For five days after the fall of Kabul to the Taliban insurgency, Mariam (not her real name) didn’t leave her house. As a professional athlete, this was very unusual. However, 23-year-old Mariam is also one of the city’s up and coming journalists and staying at home did not feel right. 

The militant group, known for their regressive ideology and restricting women’s rights and freedoms, had forced many Afghan women to retreat in to the shelter of their homes in the days following the siege. But Mariam had enough. “I wanted to get back to work. I wanted to get out,” she said.

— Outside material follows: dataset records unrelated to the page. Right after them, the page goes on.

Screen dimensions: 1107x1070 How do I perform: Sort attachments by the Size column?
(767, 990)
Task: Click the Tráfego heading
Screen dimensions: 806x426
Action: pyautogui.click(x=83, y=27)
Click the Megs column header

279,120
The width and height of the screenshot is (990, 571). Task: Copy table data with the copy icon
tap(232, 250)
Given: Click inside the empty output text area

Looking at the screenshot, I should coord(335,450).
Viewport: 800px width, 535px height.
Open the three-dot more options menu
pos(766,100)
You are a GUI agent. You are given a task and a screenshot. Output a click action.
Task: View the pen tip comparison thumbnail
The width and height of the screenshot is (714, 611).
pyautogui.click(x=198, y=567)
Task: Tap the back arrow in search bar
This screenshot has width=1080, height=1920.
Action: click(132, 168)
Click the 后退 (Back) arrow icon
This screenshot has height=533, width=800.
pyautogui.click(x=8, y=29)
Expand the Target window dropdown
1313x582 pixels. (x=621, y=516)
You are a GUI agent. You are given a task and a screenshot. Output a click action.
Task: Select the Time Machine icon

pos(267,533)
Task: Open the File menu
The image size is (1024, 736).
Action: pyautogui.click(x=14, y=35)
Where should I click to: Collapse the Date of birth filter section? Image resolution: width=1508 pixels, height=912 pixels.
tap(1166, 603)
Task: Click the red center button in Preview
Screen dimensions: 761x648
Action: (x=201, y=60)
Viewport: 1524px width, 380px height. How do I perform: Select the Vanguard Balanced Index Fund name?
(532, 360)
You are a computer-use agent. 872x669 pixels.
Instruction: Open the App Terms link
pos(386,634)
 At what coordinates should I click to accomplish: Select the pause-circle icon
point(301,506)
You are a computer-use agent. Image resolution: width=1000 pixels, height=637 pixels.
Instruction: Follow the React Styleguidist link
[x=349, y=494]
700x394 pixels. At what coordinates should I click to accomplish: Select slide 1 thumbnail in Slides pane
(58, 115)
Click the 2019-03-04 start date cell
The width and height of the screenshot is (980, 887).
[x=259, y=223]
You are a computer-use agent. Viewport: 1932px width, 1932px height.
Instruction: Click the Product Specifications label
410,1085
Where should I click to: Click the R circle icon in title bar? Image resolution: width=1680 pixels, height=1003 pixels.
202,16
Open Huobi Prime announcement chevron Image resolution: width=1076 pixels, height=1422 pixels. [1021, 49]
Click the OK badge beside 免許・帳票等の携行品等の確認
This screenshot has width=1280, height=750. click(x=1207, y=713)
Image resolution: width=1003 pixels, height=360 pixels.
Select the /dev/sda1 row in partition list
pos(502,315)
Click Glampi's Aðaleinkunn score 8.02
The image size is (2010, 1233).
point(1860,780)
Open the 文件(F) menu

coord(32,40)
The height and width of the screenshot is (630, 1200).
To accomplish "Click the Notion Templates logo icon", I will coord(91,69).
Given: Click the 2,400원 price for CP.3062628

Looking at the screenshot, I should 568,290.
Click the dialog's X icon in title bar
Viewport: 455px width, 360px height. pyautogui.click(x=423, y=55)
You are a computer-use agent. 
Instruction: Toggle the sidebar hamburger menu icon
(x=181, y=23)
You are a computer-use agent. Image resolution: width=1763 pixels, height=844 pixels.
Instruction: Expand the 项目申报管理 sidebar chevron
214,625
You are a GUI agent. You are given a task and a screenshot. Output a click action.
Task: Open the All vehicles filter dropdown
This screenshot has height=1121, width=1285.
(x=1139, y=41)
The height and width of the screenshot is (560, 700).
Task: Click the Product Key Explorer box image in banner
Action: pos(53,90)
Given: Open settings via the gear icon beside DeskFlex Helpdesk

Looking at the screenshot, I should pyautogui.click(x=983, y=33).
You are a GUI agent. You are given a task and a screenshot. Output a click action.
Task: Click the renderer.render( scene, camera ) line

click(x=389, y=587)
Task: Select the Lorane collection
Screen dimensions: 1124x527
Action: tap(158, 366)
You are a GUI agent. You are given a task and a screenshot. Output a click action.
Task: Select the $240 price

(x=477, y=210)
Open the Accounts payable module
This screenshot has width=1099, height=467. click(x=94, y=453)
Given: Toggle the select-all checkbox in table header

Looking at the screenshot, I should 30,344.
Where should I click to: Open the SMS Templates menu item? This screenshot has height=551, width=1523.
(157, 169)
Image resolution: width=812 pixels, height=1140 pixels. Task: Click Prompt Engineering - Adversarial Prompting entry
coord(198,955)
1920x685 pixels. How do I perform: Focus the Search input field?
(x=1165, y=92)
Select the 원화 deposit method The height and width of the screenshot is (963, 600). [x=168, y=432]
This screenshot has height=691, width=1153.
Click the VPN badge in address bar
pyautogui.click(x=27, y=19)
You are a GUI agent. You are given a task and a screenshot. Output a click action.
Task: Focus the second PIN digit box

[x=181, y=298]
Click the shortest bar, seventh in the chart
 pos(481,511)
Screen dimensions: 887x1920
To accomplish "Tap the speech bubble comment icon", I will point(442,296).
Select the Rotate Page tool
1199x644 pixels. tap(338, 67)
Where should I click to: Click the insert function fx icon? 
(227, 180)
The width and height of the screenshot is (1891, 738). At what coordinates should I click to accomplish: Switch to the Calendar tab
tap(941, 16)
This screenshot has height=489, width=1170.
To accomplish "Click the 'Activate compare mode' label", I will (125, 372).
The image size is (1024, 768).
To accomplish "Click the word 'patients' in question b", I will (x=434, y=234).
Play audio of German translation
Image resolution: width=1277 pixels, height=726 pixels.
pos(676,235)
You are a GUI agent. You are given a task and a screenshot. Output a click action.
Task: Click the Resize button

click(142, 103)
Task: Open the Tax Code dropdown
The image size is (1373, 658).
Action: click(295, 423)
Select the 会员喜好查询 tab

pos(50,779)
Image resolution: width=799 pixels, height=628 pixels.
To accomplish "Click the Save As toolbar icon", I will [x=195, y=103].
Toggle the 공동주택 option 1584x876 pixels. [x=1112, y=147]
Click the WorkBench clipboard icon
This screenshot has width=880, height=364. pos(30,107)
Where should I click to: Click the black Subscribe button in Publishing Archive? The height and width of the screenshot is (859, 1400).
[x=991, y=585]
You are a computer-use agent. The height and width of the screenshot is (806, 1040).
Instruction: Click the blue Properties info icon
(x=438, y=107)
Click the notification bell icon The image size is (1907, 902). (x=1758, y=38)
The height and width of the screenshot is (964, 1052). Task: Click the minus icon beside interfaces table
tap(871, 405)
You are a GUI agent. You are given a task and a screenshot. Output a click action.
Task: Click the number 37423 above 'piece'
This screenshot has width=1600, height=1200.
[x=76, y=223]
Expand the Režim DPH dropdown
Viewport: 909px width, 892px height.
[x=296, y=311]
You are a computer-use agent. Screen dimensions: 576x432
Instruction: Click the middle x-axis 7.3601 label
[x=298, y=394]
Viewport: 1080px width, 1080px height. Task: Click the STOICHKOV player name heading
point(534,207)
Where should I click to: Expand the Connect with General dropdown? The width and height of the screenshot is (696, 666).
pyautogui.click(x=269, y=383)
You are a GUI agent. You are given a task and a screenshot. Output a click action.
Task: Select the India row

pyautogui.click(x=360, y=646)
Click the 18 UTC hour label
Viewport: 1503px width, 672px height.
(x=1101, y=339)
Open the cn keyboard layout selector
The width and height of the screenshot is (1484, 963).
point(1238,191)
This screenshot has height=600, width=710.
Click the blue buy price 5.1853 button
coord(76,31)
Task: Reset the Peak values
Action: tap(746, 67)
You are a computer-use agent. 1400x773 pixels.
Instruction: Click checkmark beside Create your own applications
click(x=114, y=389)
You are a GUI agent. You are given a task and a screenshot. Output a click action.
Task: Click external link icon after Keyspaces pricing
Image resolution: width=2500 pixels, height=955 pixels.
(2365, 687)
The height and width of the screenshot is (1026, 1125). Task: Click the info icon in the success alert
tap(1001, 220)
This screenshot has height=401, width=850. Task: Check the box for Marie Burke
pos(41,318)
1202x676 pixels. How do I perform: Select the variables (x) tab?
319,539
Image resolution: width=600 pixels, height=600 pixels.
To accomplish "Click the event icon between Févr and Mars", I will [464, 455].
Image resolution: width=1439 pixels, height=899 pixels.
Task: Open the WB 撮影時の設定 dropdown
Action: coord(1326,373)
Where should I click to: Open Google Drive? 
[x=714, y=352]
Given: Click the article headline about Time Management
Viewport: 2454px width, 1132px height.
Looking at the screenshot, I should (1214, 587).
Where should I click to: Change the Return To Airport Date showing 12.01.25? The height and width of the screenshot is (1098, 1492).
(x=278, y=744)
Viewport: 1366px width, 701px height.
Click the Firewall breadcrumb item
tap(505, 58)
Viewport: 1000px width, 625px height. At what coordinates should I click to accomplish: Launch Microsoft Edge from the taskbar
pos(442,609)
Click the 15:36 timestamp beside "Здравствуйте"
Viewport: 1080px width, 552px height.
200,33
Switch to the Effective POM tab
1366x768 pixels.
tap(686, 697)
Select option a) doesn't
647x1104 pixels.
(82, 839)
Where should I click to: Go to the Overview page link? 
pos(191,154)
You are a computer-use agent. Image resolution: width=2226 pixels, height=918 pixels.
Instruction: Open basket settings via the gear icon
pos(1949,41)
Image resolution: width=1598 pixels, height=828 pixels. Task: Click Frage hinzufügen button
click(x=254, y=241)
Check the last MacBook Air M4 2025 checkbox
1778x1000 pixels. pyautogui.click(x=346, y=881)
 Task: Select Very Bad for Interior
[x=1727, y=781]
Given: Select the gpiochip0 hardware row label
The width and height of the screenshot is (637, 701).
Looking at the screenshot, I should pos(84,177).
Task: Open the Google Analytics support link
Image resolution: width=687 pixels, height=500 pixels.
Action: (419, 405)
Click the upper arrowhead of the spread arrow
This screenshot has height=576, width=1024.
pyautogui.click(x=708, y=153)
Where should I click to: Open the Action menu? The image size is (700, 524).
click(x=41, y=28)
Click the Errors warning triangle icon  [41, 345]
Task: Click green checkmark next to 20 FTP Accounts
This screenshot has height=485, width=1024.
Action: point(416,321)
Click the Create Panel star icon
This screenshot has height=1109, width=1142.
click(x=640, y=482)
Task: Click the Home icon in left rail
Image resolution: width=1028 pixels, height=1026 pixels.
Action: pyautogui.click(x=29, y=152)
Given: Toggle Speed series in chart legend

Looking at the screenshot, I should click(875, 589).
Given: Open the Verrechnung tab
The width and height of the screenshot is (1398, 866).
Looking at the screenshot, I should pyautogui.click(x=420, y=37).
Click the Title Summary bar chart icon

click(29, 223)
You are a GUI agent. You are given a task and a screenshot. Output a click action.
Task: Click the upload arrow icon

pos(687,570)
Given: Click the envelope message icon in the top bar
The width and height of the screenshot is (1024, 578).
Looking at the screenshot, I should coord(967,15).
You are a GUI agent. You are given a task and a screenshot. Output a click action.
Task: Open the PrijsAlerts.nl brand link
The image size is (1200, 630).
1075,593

So on Friday, an otherwise normal day off in Kabul, Mariam decided to go to her workplace, a newsroom in the centre of the city. “Around 11.45 am, as I was getting into the car, I got a call from an unknown number. I answered it and the man on the other line, asked, ‘Are you Mariam?’ and I froze in my tracks.” 

“He sounded friendly, as though we might have been old friends,” she said.

But something about his voice made her very uncomfortable. Still, she replied, “Yes I am.” He then asked her, “Do you know me?” and she replied, “I don’t and I don’t have your number saved either. Who is this?”

Without answering her question, the man continued, this time in a much less friendly tone. “He identified the location of my office and asked if I worked there. I was so scared, I didn’t reply. He then said, ‘We [the Taliban] are coming for you’ and I immediately hung up and put my phone on airplane mode.”